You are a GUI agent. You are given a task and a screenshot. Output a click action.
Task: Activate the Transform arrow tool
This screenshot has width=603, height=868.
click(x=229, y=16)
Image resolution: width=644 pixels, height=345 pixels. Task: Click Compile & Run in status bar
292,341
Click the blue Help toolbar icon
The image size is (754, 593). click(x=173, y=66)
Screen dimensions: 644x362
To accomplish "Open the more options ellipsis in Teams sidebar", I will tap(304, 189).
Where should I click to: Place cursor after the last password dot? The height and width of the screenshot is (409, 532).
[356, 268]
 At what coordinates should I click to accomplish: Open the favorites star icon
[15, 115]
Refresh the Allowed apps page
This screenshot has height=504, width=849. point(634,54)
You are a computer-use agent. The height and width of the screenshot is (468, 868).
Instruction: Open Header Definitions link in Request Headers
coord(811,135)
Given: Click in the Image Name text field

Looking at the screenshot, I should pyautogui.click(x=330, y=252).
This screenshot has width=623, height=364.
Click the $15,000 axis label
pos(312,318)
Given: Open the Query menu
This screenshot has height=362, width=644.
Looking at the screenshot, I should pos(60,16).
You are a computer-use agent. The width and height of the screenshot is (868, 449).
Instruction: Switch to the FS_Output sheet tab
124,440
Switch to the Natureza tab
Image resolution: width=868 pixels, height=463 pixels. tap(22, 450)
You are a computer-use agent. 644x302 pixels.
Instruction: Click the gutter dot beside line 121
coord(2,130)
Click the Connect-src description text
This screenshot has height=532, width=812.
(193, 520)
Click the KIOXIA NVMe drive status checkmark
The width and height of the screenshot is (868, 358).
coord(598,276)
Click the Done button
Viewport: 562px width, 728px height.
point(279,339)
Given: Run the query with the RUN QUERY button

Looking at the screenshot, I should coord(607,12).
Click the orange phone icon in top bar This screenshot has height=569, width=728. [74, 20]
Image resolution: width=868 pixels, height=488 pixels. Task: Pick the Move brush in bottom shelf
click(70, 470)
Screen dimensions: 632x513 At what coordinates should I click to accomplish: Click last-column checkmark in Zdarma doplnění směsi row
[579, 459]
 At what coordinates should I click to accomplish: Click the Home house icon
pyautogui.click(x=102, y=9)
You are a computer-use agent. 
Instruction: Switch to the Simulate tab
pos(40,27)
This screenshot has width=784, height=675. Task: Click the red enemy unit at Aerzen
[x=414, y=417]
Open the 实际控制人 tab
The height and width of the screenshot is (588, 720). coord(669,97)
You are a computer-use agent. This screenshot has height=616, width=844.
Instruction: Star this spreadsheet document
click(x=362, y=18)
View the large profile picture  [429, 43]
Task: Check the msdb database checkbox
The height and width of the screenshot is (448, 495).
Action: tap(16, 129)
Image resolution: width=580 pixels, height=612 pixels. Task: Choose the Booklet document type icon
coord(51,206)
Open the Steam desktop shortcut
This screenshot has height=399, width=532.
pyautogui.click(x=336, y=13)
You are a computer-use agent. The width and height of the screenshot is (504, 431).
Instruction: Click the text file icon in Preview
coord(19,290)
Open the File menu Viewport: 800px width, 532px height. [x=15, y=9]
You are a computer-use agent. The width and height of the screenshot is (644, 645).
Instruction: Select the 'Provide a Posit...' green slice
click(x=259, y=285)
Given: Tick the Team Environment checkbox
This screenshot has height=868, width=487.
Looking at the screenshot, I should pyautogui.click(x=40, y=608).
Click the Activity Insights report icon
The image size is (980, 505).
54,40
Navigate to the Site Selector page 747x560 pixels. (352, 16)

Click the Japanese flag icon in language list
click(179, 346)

# # # # # # #

§ **Task to complete**:
Output the line that contains "View the large", followed by every later line in the listing, with no line omitted and none added.

§ **Output for this exercise**:
View the large profile picture  [429, 43]
Task: Check the msdb database checkbox
The height and width of the screenshot is (448, 495).
Action: tap(16, 129)
Image resolution: width=580 pixels, height=612 pixels. Task: Choose the Booklet document type icon
coord(51,206)
Open the Steam desktop shortcut
This screenshot has height=399, width=532.
pyautogui.click(x=336, y=13)
You are a computer-use agent. The width and height of the screenshot is (504, 431).
Instruction: Click the text file icon in Preview
coord(19,290)
Open the File menu Viewport: 800px width, 532px height. [x=15, y=9]
You are a computer-use agent. The width and height of the screenshot is (644, 645).
Instruction: Select the 'Provide a Posit...' green slice
click(x=259, y=285)
Given: Tick the Team Environment checkbox
This screenshot has height=868, width=487.
Looking at the screenshot, I should pyautogui.click(x=40, y=608).
Click the Activity Insights report icon
The image size is (980, 505).
54,40
Navigate to the Site Selector page 747x560 pixels. (352, 16)

Click the Japanese flag icon in language list
click(179, 346)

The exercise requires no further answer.